[lttng-dev] [rp] [RFC] Userspace RCU library internal error handling
Josh Triplett
josh at joshtriplett.org
Thu Jun 21 14:59:42 EDT 2012
On Thu, Jun 21, 2012 at 12:41:13PM -0400, Mathieu Desnoyers wrote:
> Currently, liburcu calls "exit(-1)" upon internal consistency error.
> This is not pretty, and usually frowned upon in libraries.
Agreed.
> One example of failure path where we use this is if pthread_mutex_lock()
> would happen to fail within synchronize_rcu(). Clearly, this should
> _never_ happen: it would typically be triggered only by memory
> corruption (or other terrible things like that). That being said, we
> clearly don't want to make "synchronize_rcu()" return errors like that
> to the application, because it would complexify the application error
> handling needlessly.
I think you can safely ignore any error conditions you know you can't
trigger. pthread_mutex_lock can only return an error under two
conditions: an uninitialized mutex, or an error-checking mutex already
locked by the current thread. Neither of those can happen in this case.
Given that, I'd suggest either calling pthread_mutex_lock and ignoring
any possibility of error, or adding an assert.
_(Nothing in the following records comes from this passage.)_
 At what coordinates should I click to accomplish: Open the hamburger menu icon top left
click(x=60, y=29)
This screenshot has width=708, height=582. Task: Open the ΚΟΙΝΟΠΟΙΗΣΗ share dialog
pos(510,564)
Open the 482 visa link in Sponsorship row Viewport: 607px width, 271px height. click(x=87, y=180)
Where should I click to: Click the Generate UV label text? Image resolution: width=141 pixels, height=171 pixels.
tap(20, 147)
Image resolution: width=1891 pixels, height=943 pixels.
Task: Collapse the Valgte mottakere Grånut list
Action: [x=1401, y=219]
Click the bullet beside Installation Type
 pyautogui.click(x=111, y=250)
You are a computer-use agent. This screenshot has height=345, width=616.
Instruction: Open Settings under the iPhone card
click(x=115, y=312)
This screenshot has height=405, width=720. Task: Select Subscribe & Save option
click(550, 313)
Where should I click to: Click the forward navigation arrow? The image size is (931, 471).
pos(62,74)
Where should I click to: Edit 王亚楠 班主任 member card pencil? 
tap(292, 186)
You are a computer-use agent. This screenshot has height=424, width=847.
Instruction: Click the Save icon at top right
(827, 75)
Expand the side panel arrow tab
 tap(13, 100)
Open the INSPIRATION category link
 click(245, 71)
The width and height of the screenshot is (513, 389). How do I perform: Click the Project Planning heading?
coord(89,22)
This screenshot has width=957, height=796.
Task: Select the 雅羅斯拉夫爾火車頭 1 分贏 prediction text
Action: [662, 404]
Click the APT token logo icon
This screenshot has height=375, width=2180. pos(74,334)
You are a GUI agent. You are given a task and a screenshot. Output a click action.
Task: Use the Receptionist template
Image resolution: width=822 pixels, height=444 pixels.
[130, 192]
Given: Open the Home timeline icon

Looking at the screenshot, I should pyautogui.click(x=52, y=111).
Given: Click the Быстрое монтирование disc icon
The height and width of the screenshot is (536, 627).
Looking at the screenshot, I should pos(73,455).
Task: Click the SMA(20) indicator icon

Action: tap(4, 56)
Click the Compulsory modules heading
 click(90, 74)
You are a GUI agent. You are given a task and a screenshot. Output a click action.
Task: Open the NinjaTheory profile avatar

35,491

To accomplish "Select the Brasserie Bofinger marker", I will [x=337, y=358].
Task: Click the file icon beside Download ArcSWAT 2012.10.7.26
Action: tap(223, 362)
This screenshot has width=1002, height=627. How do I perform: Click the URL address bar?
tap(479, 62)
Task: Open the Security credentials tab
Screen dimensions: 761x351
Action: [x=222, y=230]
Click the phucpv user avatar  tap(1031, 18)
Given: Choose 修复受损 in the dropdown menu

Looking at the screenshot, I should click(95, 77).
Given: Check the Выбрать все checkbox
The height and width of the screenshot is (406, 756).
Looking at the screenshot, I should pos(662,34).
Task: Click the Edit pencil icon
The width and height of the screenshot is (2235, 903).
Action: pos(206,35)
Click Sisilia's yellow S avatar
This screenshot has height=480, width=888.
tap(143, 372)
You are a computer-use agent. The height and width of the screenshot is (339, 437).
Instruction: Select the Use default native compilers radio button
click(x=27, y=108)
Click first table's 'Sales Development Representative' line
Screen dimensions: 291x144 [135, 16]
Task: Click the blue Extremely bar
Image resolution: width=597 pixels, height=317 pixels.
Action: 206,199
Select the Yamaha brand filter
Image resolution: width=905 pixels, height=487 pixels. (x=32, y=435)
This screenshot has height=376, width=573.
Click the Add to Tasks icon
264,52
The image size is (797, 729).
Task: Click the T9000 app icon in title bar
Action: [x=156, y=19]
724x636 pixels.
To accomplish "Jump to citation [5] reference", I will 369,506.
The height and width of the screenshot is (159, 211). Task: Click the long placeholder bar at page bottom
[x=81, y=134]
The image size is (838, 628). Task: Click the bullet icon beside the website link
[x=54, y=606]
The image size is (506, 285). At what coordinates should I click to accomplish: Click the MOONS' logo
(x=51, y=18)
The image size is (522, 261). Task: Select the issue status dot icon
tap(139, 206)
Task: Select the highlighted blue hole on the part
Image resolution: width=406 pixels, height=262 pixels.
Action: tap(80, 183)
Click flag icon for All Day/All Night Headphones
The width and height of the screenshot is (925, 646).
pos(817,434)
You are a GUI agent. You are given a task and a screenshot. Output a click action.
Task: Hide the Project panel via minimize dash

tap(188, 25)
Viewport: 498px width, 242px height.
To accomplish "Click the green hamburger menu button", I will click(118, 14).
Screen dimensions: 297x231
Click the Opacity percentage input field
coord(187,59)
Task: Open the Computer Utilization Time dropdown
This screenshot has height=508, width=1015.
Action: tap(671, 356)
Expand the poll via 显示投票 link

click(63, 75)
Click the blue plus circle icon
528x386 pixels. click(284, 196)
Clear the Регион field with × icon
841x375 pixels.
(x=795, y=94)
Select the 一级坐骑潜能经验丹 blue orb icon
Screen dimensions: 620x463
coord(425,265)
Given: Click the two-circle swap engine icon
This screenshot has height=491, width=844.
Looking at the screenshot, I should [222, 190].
> So instead of calling exit(-1), one possibility would be to do something
> like this:
>
> #include <signal.h>
> #include <pthread.h>
> #include <stdio.h>
>
> #define urcu_die(fmt, ...) \
> do { \
> fprintf(stderr, fmt, ##__VA_ARGS__); \
> (void) pthread_kill(pthread_self(), SIGBUS); \
> } while (0)
>
> and call urcu_die(); in those "unrecoverable error" cases, instead of
> calling exit(-1). Therefore, if an application chooses to trap those
> signals, it can, which is otherwise not possible with a direct call to
> exit().
It looks like you want to use signals as a kind of exception mechanism,
to allow the application to clean up (though not to recover). assert
seems much clearer to me for "this can't happen" cases, and assert also
generates a signal that the application can catch and clean up.